**Instructions for the task**
Because the material must be preserved as it stands, copy every line exactly.

**Exercise data**
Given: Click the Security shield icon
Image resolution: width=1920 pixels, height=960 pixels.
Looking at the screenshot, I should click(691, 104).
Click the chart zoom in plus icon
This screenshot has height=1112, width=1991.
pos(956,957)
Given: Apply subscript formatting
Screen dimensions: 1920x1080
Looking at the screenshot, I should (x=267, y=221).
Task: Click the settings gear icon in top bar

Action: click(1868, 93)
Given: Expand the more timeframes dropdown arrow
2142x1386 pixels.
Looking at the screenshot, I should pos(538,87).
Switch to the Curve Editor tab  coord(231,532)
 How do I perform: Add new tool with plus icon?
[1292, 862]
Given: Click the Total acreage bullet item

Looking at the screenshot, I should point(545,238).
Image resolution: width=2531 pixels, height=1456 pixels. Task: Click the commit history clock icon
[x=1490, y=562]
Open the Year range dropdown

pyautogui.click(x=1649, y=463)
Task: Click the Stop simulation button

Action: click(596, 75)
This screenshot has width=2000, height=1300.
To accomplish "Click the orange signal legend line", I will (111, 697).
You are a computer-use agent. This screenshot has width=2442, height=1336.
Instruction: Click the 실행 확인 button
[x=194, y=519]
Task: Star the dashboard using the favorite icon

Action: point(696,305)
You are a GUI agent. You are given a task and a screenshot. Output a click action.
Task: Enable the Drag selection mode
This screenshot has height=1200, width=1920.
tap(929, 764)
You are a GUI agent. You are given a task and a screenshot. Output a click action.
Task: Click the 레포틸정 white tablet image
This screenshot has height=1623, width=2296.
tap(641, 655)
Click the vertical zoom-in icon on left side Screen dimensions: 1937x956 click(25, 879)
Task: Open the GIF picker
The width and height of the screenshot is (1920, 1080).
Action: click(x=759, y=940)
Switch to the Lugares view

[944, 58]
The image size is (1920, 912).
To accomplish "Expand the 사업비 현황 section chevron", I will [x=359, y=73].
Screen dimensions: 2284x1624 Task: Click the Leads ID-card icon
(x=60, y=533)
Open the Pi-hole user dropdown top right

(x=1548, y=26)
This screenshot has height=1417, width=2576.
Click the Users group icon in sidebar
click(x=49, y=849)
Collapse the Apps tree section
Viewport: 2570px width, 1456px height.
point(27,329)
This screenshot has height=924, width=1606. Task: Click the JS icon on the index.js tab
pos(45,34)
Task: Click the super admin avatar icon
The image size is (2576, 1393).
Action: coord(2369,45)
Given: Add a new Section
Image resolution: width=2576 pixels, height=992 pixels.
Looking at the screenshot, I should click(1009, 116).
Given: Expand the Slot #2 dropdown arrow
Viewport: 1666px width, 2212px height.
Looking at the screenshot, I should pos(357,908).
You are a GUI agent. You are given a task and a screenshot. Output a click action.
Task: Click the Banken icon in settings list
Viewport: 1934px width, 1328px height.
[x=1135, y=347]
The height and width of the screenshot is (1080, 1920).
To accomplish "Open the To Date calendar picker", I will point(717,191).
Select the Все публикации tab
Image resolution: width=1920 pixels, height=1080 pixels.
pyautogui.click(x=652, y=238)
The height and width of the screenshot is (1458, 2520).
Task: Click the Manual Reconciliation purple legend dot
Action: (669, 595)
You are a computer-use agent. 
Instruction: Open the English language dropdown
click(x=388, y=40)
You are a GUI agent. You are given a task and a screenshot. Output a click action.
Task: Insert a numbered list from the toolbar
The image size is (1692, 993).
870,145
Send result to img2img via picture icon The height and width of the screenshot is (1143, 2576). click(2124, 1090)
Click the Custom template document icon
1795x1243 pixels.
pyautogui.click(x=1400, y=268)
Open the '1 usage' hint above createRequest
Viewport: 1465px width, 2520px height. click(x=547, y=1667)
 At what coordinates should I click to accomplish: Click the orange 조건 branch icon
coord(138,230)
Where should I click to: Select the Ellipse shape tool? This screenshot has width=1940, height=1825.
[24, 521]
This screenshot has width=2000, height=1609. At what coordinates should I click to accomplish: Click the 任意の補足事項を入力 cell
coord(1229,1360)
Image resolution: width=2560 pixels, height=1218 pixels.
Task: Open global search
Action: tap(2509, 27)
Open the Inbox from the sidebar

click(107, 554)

**Answer section**
Given: Click the Security shield icon
Image resolution: width=1920 pixels, height=960 pixels.
Looking at the screenshot, I should click(691, 104).
Click the chart zoom in plus icon
This screenshot has height=1112, width=1991.
pos(956,957)
Given: Apply subscript formatting
Screen dimensions: 1920x1080
Looking at the screenshot, I should (x=267, y=221).
Task: Click the settings gear icon in top bar

Action: click(1868, 93)
Given: Expand the more timeframes dropdown arrow
2142x1386 pixels.
Looking at the screenshot, I should pos(538,87).
Switch to the Curve Editor tab  coord(231,532)
 How do I perform: Add new tool with plus icon?
[1292, 862]
Given: Click the Total acreage bullet item

Looking at the screenshot, I should point(545,238).
Image resolution: width=2531 pixels, height=1456 pixels. Task: Click the commit history clock icon
[x=1490, y=562]
Open the Year range dropdown

pyautogui.click(x=1649, y=463)
Task: Click the Stop simulation button

Action: click(596, 75)
This screenshot has width=2000, height=1300.
To accomplish "Click the orange signal legend line", I will (111, 697).
You are a computer-use agent. This screenshot has width=2442, height=1336.
Instruction: Click the 실행 확인 button
[x=194, y=519]
Task: Star the dashboard using the favorite icon

Action: point(696,305)
You are a GUI agent. You are given a task and a screenshot. Output a click action.
Task: Enable the Drag selection mode
This screenshot has height=1200, width=1920.
tap(929, 764)
You are a GUI agent. You are given a task and a screenshot. Output a click action.
Task: Click the 레포틸정 white tablet image
This screenshot has height=1623, width=2296.
tap(641, 655)
Click the vertical zoom-in icon on left side Screen dimensions: 1937x956 click(25, 879)
Task: Open the GIF picker
The width and height of the screenshot is (1920, 1080).
Action: click(x=759, y=940)
Switch to the Lugares view

[944, 58]
The image size is (1920, 912).
To accomplish "Expand the 사업비 현황 section chevron", I will [x=359, y=73].
Screen dimensions: 2284x1624 Task: Click the Leads ID-card icon
(x=60, y=533)
Open the Pi-hole user dropdown top right

(x=1548, y=26)
This screenshot has height=1417, width=2576.
Click the Users group icon in sidebar
click(x=49, y=849)
Collapse the Apps tree section
Viewport: 2570px width, 1456px height.
point(27,329)
This screenshot has height=924, width=1606. Task: Click the JS icon on the index.js tab
pos(45,34)
Task: Click the super admin avatar icon
The image size is (2576, 1393).
Action: coord(2369,45)
Given: Add a new Section
Image resolution: width=2576 pixels, height=992 pixels.
Looking at the screenshot, I should click(1009, 116).
Given: Expand the Slot #2 dropdown arrow
Viewport: 1666px width, 2212px height.
Looking at the screenshot, I should pos(357,908).
You are a GUI agent. You are given a task and a screenshot. Output a click action.
Task: Click the Banken icon in settings list
Viewport: 1934px width, 1328px height.
[x=1135, y=347]
The height and width of the screenshot is (1080, 1920).
To accomplish "Open the To Date calendar picker", I will point(717,191).
Select the Все публикации tab
Image resolution: width=1920 pixels, height=1080 pixels.
pyautogui.click(x=652, y=238)
The height and width of the screenshot is (1458, 2520).
Task: Click the Manual Reconciliation purple legend dot
Action: (669, 595)
You are a computer-use agent. 
Instruction: Open the English language dropdown
click(x=388, y=40)
You are a GUI agent. You are given a task and a screenshot. Output a click action.
Task: Insert a numbered list from the toolbar
The image size is (1692, 993).
870,145
Send result to img2img via picture icon The height and width of the screenshot is (1143, 2576). click(2124, 1090)
Click the Custom template document icon
1795x1243 pixels.
pyautogui.click(x=1400, y=268)
Open the '1 usage' hint above createRequest
Viewport: 1465px width, 2520px height. click(x=547, y=1667)
 At what coordinates should I click to accomplish: Click the orange 조건 branch icon
coord(138,230)
Where should I click to: Select the Ellipse shape tool? This screenshot has width=1940, height=1825.
[24, 521]
This screenshot has width=2000, height=1609. At what coordinates should I click to accomplish: Click the 任意の補足事項を入力 cell
coord(1229,1360)
Image resolution: width=2560 pixels, height=1218 pixels.
Task: Open global search
Action: tap(2509, 27)
Open the Inbox from the sidebar

click(107, 554)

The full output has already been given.